# Start of Document extract

Defendants maintain that Anibowei's alleged injury is not redressable via the requested remedies because, even if the Directives are vacated, government agents still retain the power to search electronic devices at the border without a warrant because the Directives are not the source of that authority. Rather, defendants contend, it is the “plenary authority of the Federal Government to conduct searches and inspections” at the border that authorizes these searches. Ds. Br. (ECF No. 124) at 13.
To satisfy the redressability prong of standing, the plaintiff must show a “substantial likelihood that the relief requested will redress the injury.” Vt. Agency of Nat. Res. v. United States ex rel. Stevens, 529 U.S. 765, 771 (2000) (internal quotation marks and citation omitted). A plaintiff must demonstrate redressability for each form of relief sought. Friends of the Earth, Inc. v. Laidlaw Env't. Servs. (TOC), Inc., 528 U.S. 167, 185 (2000). The plaintiff “need not show that a favorable decision will relieve . . . every injury.” Larson v. Valente, 456 U.S. 228, 243 n.15 (1982). Instead, a “substantial likelihood” that the requested relief will redress the alleged injury is enough. Duke Power Co. v. Caroline Env't Study Grp., Inc., 438 U.S. 59, 79 (1978); see also Sanchez v. R.G.L., 761 F.3d 495, 506 (5th Cir. 2014) (holding that a plaintiff “need only show that a favorable ruling could potentially lessen its injury”).
This court frequently holds that the redressability prong is met when plaintiffs plead that agency policies are contrary to law and that their harms could be redressed by setting aside harmful guidance documents. See, e.g., Nat'l Fed'n of Indep. Bus. v. Dougherty, 2017 WL 1194666, at *6 (N.D. Tex. Feb. 3, 2017) (Fitzwater, J.); see also Texas v. Cardona, 2024 WL 3658767, at *18 (N.D. Tex. Aug. 5, 2024) (O'Connor, J.) (holding that, even if defendants could enforce policies without the challenged guidance documents, a declaration that the guidance documents' interpretation was unlawful and an injunction restraining reliance on that interpretation would reduce the alleged harm).
2
Here, Anibowei pleads three redressable injuries: (1) he is forced to take precautionary measures to avoid unconstitutional border searches, such as leaving his work phone at home when he travels; (2) he is under threat that he will be subject to unconstitutional border searches in the future; and (3) he suffers an ongoing injury from the government's continued retention of the data it downloaded from his cell phone in 2016. Anibowei alleges that the requested relief of vacatur of the policies would lessen his injury by allowing him once again to carry his work phone when he travels, enabling him to travel without the threat of delay or embarrassment from unconstitutional searches, and by increasing the likelihood that the data collected from his phone would be expunged based on the recognition that the data were unlawfully obtained. Because Anibowei plausibly alleges that his injuries would likely be lessened by his requested remedies, he has adequately pleaded a redressable injury.
C
The court now considers defendants' contention that the Directives are not reviewable under the APA because they are not final agency actions.

# End of Document extract

▸ **Required actions**:
1/ In the court opinion excerpt, what does Anibowei say he leaves at home when he travels?
2/ Write out the court opinion excerpt word for word from "This court frequently" to "the alleged harm).".
The items that follow have no connection to the court opinion excerpt.

# Start of Stored records

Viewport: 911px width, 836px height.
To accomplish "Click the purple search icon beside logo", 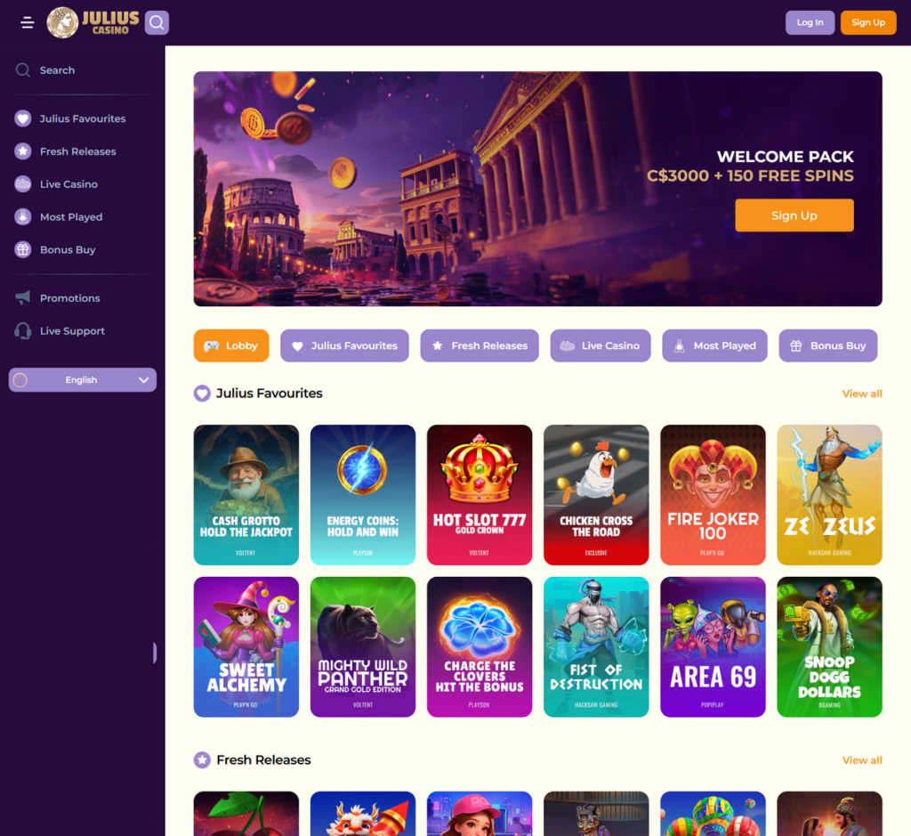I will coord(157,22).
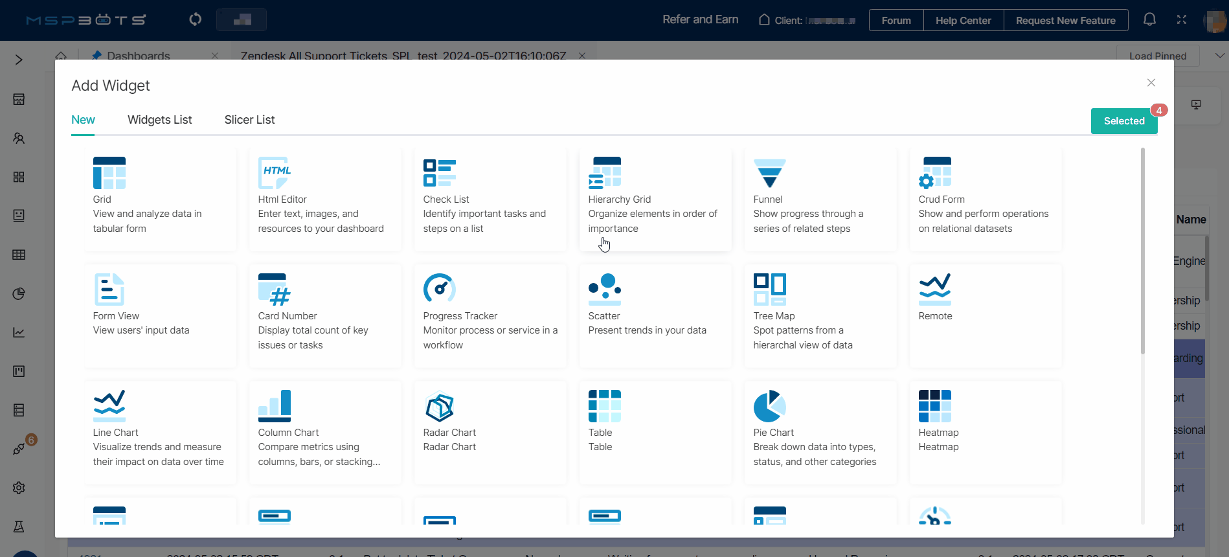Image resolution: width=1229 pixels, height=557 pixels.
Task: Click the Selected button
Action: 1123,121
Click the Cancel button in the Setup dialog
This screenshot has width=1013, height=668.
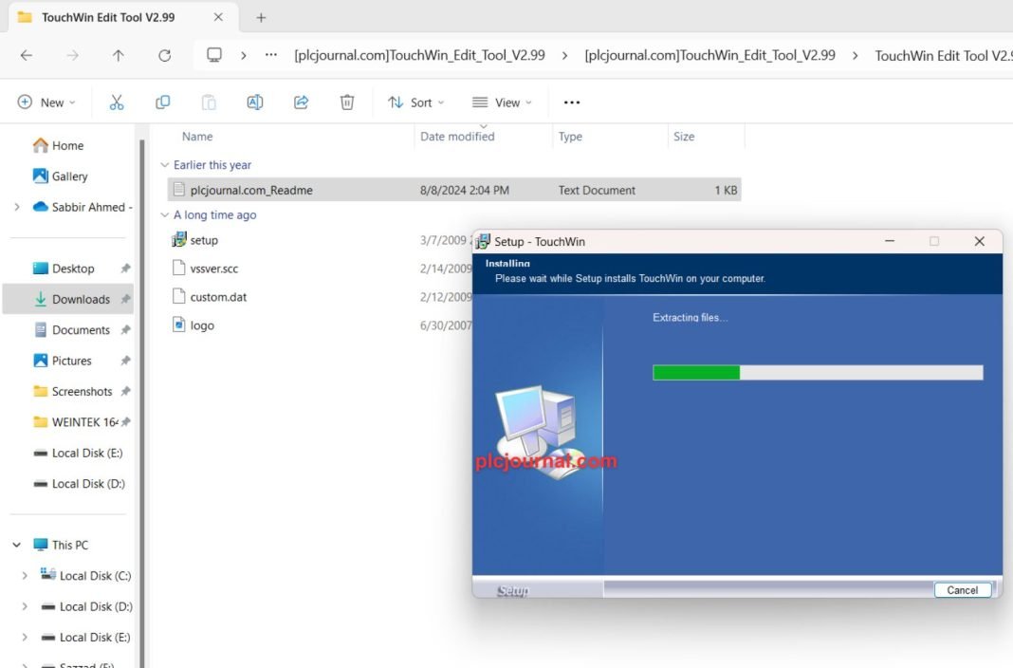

# End of Stored records

▸ **Set of answers**:
1/ His work phone.

2/
This court frequently holds that the redressability prong is met when plaintiffs plead that agency policies are contrary to law and that their harms could be redressed by setting aside harmful guidance documents. See, e.g., Nat'l Fed'n of Indep. Bus. v. Dougherty, 2017 WL 1194666, at *6 (N.D. Tex. Feb. 3, 2017) (Fitzwater, J.); see also Texas v. Cardona, 2024 WL 3658767, at *18 (N.D. Tex. Aug. 5, 2024) (O'Connor, J.) (holding that, even if defendants could enforce policies without the challenged guidance documents, a declaration that the guidance documents' interpretation was unlawful and an injunction restraining reliance on that interpretation would reduce the alleged harm).